Scan for known vulnerabilities in container images.

Network exposure & firewalls

docker network ls
docker network inspect <network>

Review container network configs. Containers should not be on the host network unless there’s a very good reason.

iptables -L -n

Check for firewall rules separating container traffic from the wider host network.

Volume mounts & host access

docker inspect <container> | grep Mounts -A 10

Avoid mounting sensitive directories (e.g., /etc, /var/run/docker.sock, or your backups folder) into containers.

Logging & monitoring

docker logs <container>

Check for application errors, suspicious behaviour, or signs of compromise.
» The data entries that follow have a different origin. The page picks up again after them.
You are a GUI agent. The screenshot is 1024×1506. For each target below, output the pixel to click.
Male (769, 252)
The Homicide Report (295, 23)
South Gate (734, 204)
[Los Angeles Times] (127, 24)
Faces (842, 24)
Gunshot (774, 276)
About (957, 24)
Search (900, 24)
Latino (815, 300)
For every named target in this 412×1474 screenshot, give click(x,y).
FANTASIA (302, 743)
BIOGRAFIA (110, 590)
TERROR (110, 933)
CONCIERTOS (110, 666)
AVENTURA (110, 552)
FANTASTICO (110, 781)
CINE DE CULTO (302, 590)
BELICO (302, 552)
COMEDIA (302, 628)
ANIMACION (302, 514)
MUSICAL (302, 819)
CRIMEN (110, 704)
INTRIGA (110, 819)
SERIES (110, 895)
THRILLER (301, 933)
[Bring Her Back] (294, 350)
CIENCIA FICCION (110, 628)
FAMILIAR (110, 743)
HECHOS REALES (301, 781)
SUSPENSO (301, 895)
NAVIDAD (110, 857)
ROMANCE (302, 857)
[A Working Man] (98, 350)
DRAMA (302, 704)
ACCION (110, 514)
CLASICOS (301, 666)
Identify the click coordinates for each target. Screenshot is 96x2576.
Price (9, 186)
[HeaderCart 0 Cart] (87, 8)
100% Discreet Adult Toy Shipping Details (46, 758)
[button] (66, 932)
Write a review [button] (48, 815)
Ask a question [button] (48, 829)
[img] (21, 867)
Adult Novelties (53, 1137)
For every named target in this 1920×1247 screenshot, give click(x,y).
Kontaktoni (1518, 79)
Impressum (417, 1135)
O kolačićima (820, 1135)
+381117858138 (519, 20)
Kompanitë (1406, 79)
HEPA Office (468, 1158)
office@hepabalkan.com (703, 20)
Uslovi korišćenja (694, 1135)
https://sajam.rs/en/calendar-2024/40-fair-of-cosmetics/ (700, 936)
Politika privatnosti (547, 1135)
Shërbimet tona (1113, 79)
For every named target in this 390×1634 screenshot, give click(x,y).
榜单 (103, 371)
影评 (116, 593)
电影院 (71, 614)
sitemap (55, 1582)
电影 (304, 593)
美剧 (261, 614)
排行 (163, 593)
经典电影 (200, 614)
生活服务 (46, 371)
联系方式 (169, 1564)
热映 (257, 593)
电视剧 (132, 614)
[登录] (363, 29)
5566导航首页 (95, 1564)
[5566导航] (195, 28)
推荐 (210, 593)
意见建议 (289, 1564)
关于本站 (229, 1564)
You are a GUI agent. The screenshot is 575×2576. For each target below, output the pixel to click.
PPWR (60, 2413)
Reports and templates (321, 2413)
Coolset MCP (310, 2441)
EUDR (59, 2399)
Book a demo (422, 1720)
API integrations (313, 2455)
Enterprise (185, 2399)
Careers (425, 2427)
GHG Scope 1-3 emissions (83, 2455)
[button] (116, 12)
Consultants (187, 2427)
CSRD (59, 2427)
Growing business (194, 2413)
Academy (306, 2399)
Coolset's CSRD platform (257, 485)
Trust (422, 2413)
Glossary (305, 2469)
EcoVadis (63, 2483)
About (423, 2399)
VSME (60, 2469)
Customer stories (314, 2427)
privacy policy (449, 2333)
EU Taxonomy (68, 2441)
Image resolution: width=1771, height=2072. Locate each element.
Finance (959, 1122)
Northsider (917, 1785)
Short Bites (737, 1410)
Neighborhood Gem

Centralise logs using a solution like:

  • Loki with Promtail

  • Fluentd

  • Filebeat

And watch for container restarts:

docker inspect --format='{{.RestartCount}}' <container>

Frequent restarts are a red flag—not just for uptime, but possibly for resilience against intrusion detection.

Resource limits & abuse prevention

docker inspect --format='{{.HostConfig.Memory}}' <container>

Ensure containers have memory and CPU limits set. Otherwise, one rogue process could bring down the host.

Use:

--memory=512m --cpus=1

…in your Docker run commands or Compose files.

Lifecycle & orphaned resources

docker ps -a
docker images -a
docker volume ls
docker network ls

Remove unused containers, images, volumes, and networks. Less clutter = less attack surface.

docker system prune -a

Careful: this removes everything not actively in use. Run it only after a proper review (and backup).

TL;DR

  • Don’t trust the container runtime to do your security for you. It’s a convenience tool, not a security boundary.

  • Audit host-level protections (AppArmor, SELinux, seccomp, cgroups).

  • Update your container images regularly. If you’re still running Ubuntu 18.04 in containers, the clock’s ticking.